No - the thought that Russell praises is not qualitatively different than the thought that may someday arise on another machine.
Machines emerged from the cosmos, thoughts emerged from machines, is there something that will emerge from thought?
Would it be out of line to say thought is an emergent property of the universe?
When Russell calls thought "the light of the world," does he mean it is the light of humanity - the best we've been able to do so far? Or is there something more to it?
Point of order: There are people who say this. They are, in my opinion, crazy (or at the very least, deeply wrong), but they exist.
Are you saying that sane people are deeply interested in self-preservation? Is "I want to live" the rock-bottom definition of sanity, because organisms are essentially programmed to want to stay alive as long as possible, and an organism that doesn't care one way or another is malfunctioning?

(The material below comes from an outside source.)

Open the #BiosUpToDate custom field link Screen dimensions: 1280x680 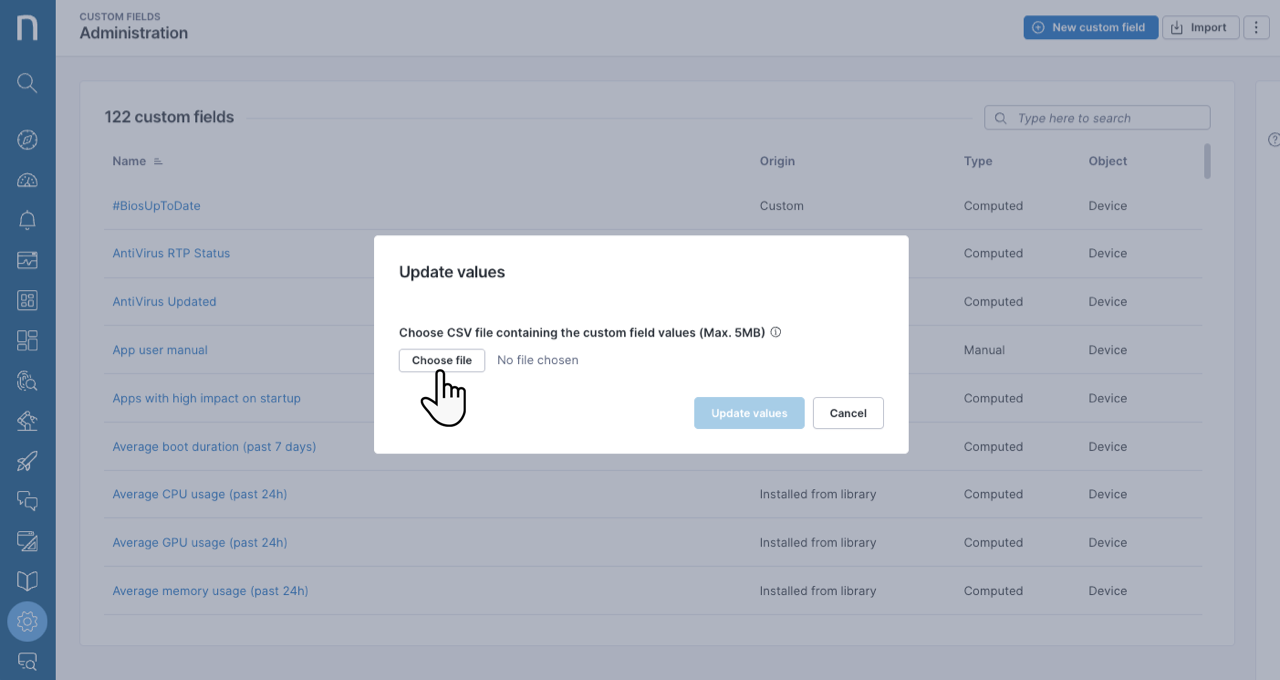[156, 206]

I hate to think what these questions say about my life.
OK, say we don't have to be conscious in order to have a self-preservation instinct, but we do have to be conscious in order to fear death. What purpose is consciousness really serving? Maybe you need it to have higher-order Bertram Russell thought, but why is this whole business of thinking necessary?
I suppose it isn't any more than necessary than "life" - it's simply what arises, by degrees, when conditions are ripe for molecules to start replicating themselves.
Sorry to be thick, so far I've avoided consciousness threads - for a reason.